**Excerpts from a dataset:**
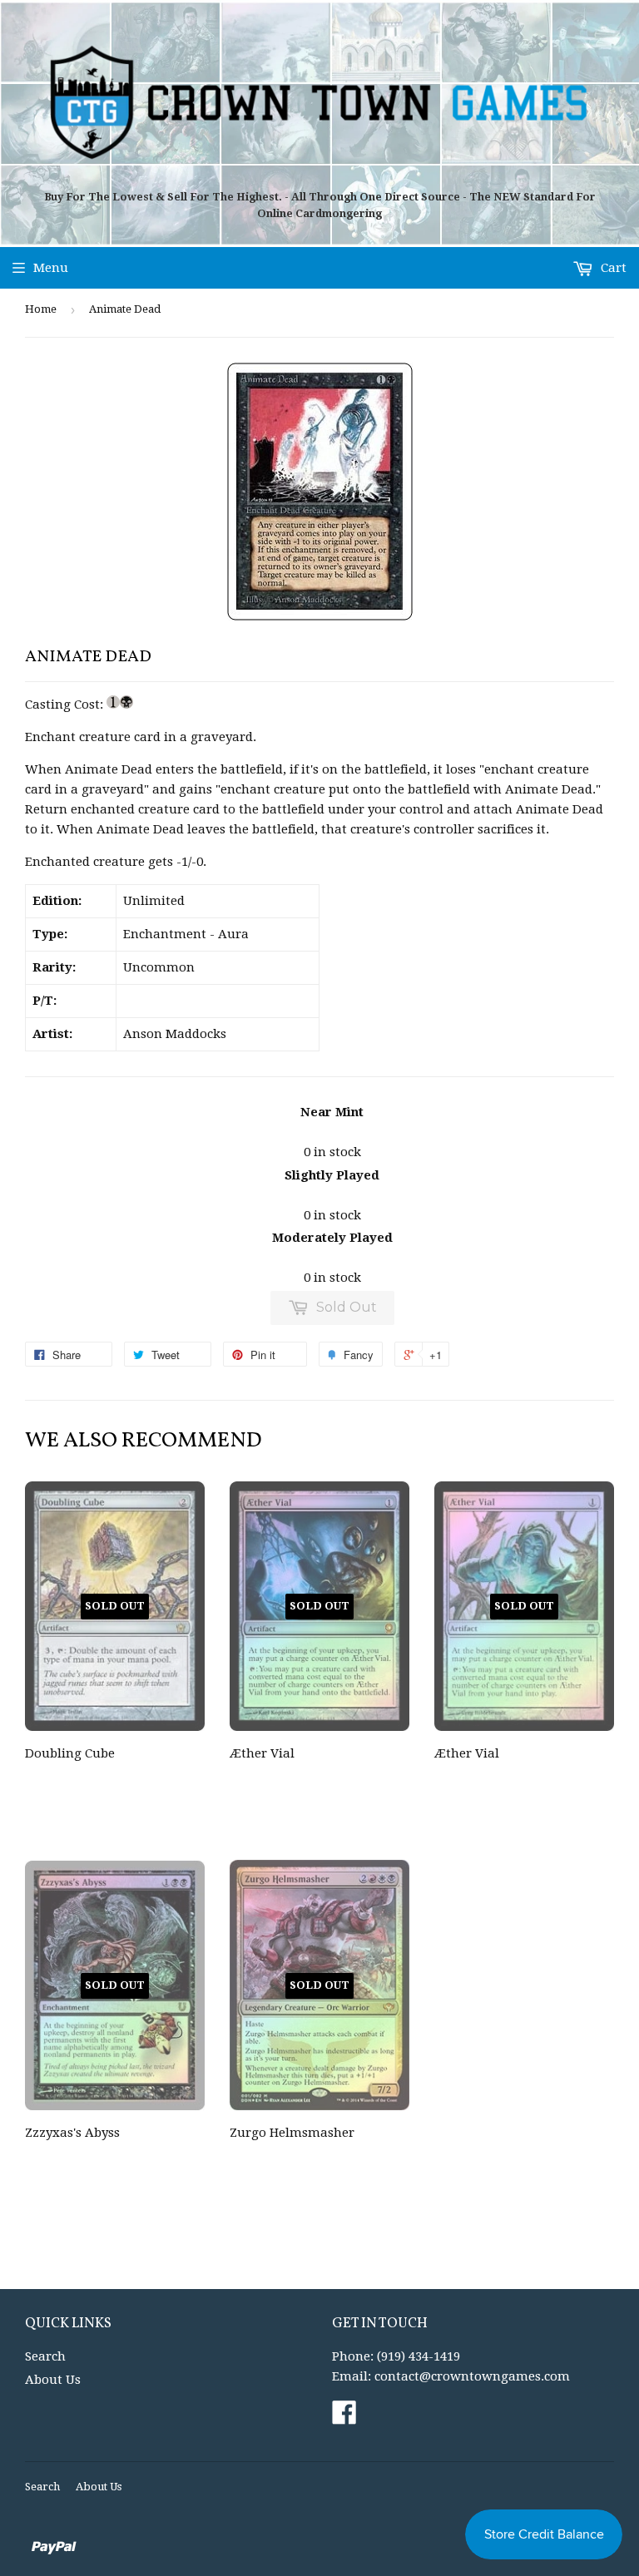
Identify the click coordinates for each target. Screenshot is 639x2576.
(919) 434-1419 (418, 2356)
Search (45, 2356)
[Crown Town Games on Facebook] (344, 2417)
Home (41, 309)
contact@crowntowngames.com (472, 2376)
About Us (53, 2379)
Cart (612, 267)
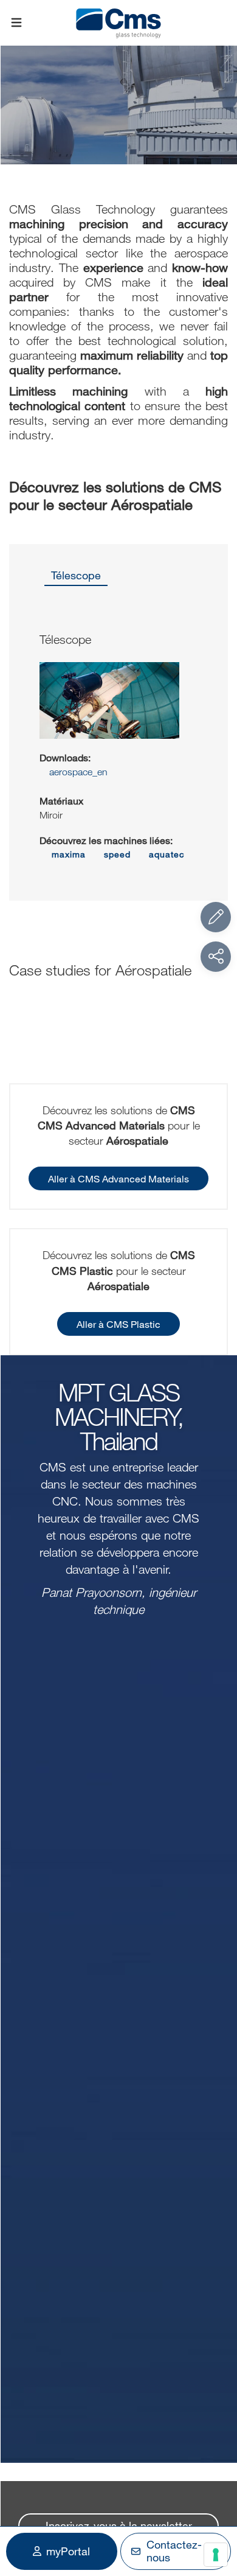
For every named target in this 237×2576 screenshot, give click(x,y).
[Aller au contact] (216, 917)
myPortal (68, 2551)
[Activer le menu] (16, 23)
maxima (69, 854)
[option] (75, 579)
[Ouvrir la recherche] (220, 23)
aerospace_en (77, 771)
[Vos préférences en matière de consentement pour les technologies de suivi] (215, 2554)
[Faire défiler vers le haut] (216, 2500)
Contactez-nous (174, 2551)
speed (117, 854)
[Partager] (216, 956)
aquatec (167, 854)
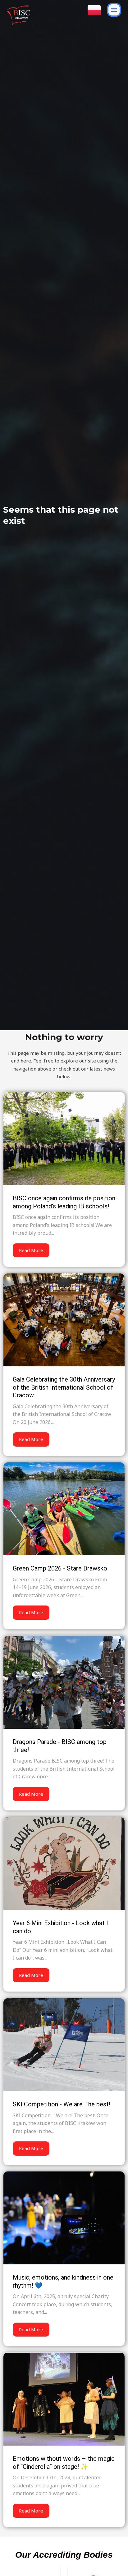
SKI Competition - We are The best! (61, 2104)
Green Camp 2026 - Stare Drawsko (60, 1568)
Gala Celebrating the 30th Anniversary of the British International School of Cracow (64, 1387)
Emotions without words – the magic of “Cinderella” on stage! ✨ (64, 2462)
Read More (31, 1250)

**Assignment:** Each entry above should be printed again word for word, with any picture dropped.

**Response to the task:**
Identify the click coordinates for each target. Screenshot is 639x2576.
(919) 434-1419 (418, 2356)
Search (45, 2356)
[Crown Town Games on Facebook] (344, 2417)
Home (41, 309)
contact@crowntowngames.com (472, 2376)
About Us (53, 2379)
Cart (612, 267)
For every named target in this 237×2576 screenshot, give click(x,y).
[Aller au contact] (216, 917)
myPortal (68, 2551)
[Activer le menu] (16, 23)
maxima (69, 854)
[option] (75, 579)
[Ouvrir la recherche] (220, 23)
aerospace_en (77, 771)
[Vos préférences en matière de consentement pour les technologies de suivi] (215, 2554)
[Faire défiler vers le haut] (216, 2500)
Contactez-nous (174, 2551)
speed (117, 854)
[Partager] (216, 956)
aquatec (167, 854)
SKI Competition - We are The best! (61, 2104)
Green Camp 2026 - Stare Drawsko (60, 1568)
Gala Celebrating the 30th Anniversary of the British International School of Cracow (64, 1387)
Emotions without words – the magic of “Cinderella” on stage! ✨ (64, 2462)
Read More (31, 1250)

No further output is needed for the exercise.